Le mutilazioni genitali femminili sono una pratica molto diffusa tra i popoli africani e mediorientali, oltre che asiatici. Hanno origini antiche ma non per questo sono da accettare, anzi, vanno fermamente sradicate. La risoluzione dell’Onu ha voluto equiparare le mutilazioni ad una violazione dei diritti umani e fondamentali delle donne e delle bambine. Ecco, chiarita la cornice, entriamo nei dettagli. Il primo dei quali è che malgrado la condanna Onu, malgrado la risoluzione abbia incoraggiato le attiviste che operano sul posto, la pratica continua ad essere diffusa, talmente diffusa che le conquiste in questo campo sono avvenute per lo più a livello teorico.

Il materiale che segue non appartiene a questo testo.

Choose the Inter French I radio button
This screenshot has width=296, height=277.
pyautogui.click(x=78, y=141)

Il secondo dettaglio è rappresentato dalla Conferenza internazionale organizzata nei giorni scorsi a Roma da Unicef e Unfpa, rispettivamente l’organizzazione che si occupa dell’infanzia e del Fondo Onu che sostiene lo sviluppo dei diritti umani. Lo scopo della Conferenza, presieduta dal ministro degli Esteri italiano, Emma Bonino, è stato quello di intensificare e coordinare gl’interventi politici, legali e finanziari per far sì che le mutilazioni diventino un argomento di sensibilizzazione presso le popolazioni interessate, affinché nasca un movimento di opposizione a questa pratica che è al tempo stesso dolorosa e incivile.

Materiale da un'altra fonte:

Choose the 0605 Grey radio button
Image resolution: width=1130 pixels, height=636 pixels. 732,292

Il terzo dettaglio è che alla Conferenza hanno partecipato 17 Stati africani e numerose organizzazioni non governative (ong), nonché osservatori di Paesi che hanno donato fondi per questa causa. Il quarto dettaglio importante lo ha descritto il direttore esecutivo dell’Unfpa, Babatunde Osotimehin, che ha ricordato che la pratica delle mutilazioni genitali è sempre molto diffusa e che riguarda circa 125 milioni di bambine in 29 Paesi africani, dell’Asia e del Medio Oriente: “C’è dunque ancora moltissimo da fare”.

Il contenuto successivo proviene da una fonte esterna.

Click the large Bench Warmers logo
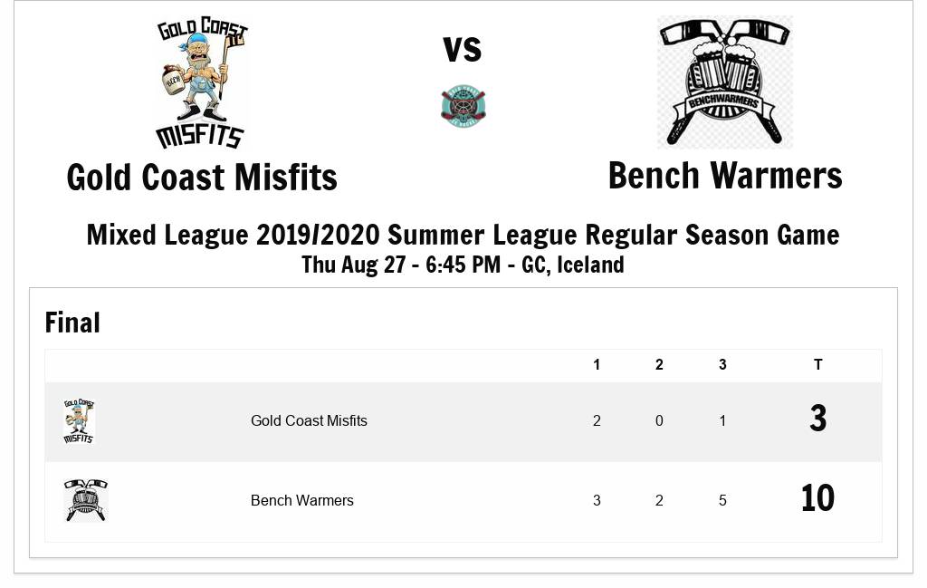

Ecco quello che ha detto Emma Bonino in apertura della Conferenza: “In varie parti del mondo stiamo assistendo ad una sorta di risveglio al femminile, un ritrovato attivismo che si esprime a macchia di leopardo sui fronti più disparati, dai diritti umani a quelli economici e sociali. E’ un fenomeno estremamente positivo che dobbiamo assecondare e accompagnare. La conoscenza è uno snodo decisivo, un diritto è privo di sostanza se i beneficiari non sono coscienti di poterlo invocare e pretenderne il rispetto”.
Emma Bonino ha messo l’accento sul fatto che in Paesi come l’Egitto e in Tunisia, in seguito alle cosiddette “primavere arabe” c’è stata non solo una battuta d’arresto nella lotta alle mutilazioni, ma addirittura un passo indietro. Di qui la necessità di incrementare l’impegno. Il ministro italiano ha ricordato il contributo dell’Italia che dal 2008 ha stanziato circa 8 miliardi di dollari in favore del programma congiunto Unicef-Unfpa contro le mutilazioni. Ha precisato il ministro: “Mantenere gl’impegni presi non è facile, anche di fronte all’opinione pubblica italiana, ma spero che la società civile mi sostenga nella decisione di continuare il nostro sostegno, anche finanziario, a questa campagna”.
La Conferenza di Roma è uno dei passaggi attraverso cui si snoda la campagna di sensibilizzazione su questo argomento che comunque finora ha portato alla dichiarazione pubblica di abbandono di tale pratica da parte di quasi diecimila comunità in 15 Paesi dove essa è diffusa.